Article Text
Abstract
Introduction/Background Niraparib is a PARP inhibitor approved in Europe as maintenance monotherapy in advanced ovarian cancer (aOC) after response to 1L platinum-based chemotherapy. PRIMA/ENGOT-ov26/GOG-3012 showed significant improvement in progression-free survival in aOC with niraparib versus placebo. An early access program (cohort [c]ATU) in France allowed real-world patients with newly-diagnosed aOC who had limited treatment options to receive 1L maintenance treatment with niraparib, when bevacizumab maintenance was not an option for BRCA wild-type patients.
Methodology Patients with newly-diagnosed aOC, including patients without residual disease (RD), were eligible if they had response following platinum-based chemotherapy, were not eligible for bevacizumab, and lacked a BRCA mutation. Niraparib was administered orally (200/300 mg/day) by baseline weight and platelet count.
Results From August 2020-March 2021, 67 oncologists from 55 hospitals completed evaluations for 82 patients with newly-diagnosed aOC; 73 met all eligibility criteria; 67 were exposed to niraparib. Baseline characteristics (table 1) showed that of 48 patients with prior surgery, 36 had interval debulking and 12 upfront surgery; 94% (34/36) and 100% (12/12) had no RD, respectively. Mean niraparib dose at treatment initiation was 207.8 mg/day compared with 181.3 mg/day reported in PRIMA (Mirza, et al. J Clin Oncol;2020:38(15 suppl):6050). Niraparib was discontinued before the end of the ATU period in 8/67 patients (due to adverse events [AEs], n=4; disease progression, n=3; patient request, n=1). 86 treatment-related AEs occurred in 28/67 patients, most commonly thrombocytopenia (25% of patients [grade 3/4 in 7%]), nausea (10% [1%]), and abnormal haemoglobin (9% [0%]).

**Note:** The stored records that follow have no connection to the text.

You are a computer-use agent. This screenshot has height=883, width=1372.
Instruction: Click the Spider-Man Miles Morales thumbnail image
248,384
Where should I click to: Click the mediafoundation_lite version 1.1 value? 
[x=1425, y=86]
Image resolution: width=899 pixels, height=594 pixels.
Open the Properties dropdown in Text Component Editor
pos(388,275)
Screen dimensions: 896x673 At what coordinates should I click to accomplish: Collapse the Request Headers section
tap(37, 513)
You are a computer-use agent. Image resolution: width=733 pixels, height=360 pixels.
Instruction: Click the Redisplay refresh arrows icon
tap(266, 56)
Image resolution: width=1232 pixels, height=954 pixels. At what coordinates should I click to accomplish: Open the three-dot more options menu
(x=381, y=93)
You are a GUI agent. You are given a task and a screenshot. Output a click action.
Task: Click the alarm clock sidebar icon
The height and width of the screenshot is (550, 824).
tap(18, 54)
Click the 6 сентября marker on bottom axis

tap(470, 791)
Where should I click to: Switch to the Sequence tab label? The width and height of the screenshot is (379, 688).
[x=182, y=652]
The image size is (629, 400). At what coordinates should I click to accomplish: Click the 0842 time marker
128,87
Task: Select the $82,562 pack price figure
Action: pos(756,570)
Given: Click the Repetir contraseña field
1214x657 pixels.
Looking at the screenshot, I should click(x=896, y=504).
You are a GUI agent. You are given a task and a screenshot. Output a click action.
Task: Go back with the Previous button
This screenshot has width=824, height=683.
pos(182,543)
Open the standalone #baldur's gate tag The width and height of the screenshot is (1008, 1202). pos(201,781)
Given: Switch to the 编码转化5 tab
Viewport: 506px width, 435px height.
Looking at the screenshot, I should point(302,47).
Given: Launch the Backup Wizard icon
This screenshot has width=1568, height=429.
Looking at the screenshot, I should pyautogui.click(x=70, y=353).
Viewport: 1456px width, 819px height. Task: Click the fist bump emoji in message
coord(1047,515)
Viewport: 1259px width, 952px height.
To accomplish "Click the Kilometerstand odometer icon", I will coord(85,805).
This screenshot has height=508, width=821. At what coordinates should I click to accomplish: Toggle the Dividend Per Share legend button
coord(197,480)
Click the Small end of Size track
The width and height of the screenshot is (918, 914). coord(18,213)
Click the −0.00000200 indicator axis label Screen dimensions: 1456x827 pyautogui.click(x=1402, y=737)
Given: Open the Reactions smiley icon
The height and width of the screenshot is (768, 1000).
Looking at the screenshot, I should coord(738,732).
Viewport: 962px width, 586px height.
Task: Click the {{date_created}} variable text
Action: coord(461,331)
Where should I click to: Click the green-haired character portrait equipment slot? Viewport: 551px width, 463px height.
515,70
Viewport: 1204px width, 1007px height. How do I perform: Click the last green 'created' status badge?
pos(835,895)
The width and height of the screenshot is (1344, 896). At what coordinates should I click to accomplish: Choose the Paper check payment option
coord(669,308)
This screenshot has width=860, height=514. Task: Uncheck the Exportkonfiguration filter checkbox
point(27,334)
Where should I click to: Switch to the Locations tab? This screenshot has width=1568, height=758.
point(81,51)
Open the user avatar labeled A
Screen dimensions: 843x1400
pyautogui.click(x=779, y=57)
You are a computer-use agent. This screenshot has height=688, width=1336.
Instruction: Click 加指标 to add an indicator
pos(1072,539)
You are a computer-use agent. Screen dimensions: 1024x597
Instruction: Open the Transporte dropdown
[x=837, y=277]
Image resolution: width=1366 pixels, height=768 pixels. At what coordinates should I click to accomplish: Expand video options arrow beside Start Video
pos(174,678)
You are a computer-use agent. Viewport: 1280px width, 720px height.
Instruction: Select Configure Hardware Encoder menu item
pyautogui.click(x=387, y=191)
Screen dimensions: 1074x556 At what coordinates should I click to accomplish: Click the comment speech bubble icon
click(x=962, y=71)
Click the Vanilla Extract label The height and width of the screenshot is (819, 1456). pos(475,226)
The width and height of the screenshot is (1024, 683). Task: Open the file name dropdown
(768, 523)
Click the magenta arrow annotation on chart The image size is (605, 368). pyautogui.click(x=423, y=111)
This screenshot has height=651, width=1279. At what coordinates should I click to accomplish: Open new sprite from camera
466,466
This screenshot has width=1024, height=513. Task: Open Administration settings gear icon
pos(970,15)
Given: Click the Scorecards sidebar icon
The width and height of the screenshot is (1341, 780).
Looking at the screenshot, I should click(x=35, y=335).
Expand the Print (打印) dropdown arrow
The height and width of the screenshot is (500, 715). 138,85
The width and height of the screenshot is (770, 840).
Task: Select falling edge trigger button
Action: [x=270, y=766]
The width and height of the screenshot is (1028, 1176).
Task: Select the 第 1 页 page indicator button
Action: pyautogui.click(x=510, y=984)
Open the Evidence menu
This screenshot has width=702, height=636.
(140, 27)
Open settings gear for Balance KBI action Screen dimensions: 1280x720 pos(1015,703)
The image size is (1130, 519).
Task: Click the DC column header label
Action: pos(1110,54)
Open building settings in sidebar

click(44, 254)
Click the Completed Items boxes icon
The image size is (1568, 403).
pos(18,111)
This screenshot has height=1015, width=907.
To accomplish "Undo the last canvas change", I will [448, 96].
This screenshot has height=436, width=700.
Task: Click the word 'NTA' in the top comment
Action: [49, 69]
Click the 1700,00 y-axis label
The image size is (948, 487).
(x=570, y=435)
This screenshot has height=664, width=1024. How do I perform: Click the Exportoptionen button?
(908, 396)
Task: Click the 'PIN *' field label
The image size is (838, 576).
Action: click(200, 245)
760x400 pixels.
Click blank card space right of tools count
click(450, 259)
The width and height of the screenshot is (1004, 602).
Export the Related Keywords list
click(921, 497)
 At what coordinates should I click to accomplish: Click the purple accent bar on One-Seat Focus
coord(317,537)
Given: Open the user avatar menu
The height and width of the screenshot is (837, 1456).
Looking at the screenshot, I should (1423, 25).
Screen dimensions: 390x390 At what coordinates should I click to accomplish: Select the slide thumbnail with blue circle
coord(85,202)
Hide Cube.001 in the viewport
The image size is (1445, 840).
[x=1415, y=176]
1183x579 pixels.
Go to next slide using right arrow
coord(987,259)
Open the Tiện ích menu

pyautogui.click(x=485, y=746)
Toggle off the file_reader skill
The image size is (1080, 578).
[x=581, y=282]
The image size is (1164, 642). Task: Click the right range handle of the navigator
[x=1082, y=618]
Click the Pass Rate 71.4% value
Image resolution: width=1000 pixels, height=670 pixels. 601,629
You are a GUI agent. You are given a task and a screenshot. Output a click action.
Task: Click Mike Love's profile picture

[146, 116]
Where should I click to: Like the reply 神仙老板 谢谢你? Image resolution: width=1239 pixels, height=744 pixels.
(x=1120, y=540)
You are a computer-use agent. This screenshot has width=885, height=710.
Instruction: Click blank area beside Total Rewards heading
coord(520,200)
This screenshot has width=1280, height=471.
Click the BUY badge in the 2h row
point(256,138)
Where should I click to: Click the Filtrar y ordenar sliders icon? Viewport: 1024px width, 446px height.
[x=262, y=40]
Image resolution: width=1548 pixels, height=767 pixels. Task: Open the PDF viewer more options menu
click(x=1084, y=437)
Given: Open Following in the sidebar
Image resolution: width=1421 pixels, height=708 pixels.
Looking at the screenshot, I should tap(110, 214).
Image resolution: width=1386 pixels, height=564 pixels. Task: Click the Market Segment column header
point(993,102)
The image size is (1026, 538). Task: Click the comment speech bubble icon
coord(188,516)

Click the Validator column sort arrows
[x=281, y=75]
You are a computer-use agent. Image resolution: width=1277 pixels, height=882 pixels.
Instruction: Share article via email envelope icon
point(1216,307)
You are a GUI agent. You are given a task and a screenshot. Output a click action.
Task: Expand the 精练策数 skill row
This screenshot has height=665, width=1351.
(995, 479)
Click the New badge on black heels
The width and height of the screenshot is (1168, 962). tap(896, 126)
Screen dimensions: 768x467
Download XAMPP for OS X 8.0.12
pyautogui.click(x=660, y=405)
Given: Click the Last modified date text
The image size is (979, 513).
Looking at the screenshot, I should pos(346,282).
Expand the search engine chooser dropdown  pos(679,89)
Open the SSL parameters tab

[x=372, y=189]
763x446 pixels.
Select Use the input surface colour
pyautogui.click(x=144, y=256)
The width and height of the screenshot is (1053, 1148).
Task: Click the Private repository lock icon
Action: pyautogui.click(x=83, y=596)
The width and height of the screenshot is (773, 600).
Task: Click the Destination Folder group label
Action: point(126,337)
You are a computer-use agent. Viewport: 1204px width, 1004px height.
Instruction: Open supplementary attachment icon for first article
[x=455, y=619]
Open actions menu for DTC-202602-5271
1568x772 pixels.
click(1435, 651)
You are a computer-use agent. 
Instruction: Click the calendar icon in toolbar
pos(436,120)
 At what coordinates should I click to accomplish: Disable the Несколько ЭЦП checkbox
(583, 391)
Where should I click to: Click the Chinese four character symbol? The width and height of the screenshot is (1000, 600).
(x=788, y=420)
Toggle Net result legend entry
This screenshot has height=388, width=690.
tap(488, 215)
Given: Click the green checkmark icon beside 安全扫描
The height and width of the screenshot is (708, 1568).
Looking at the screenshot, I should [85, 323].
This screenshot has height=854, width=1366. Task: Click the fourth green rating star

Conclusion In the first real-life data from patients without maintenance treatment options, no additional safety concerns were observed with niraparib at a comparable median dose versus PRIMA in an older population. The enrolment of 67 patients in 8 months highlights the need for access to treatments for patients with newly-diagnosed aOC in France.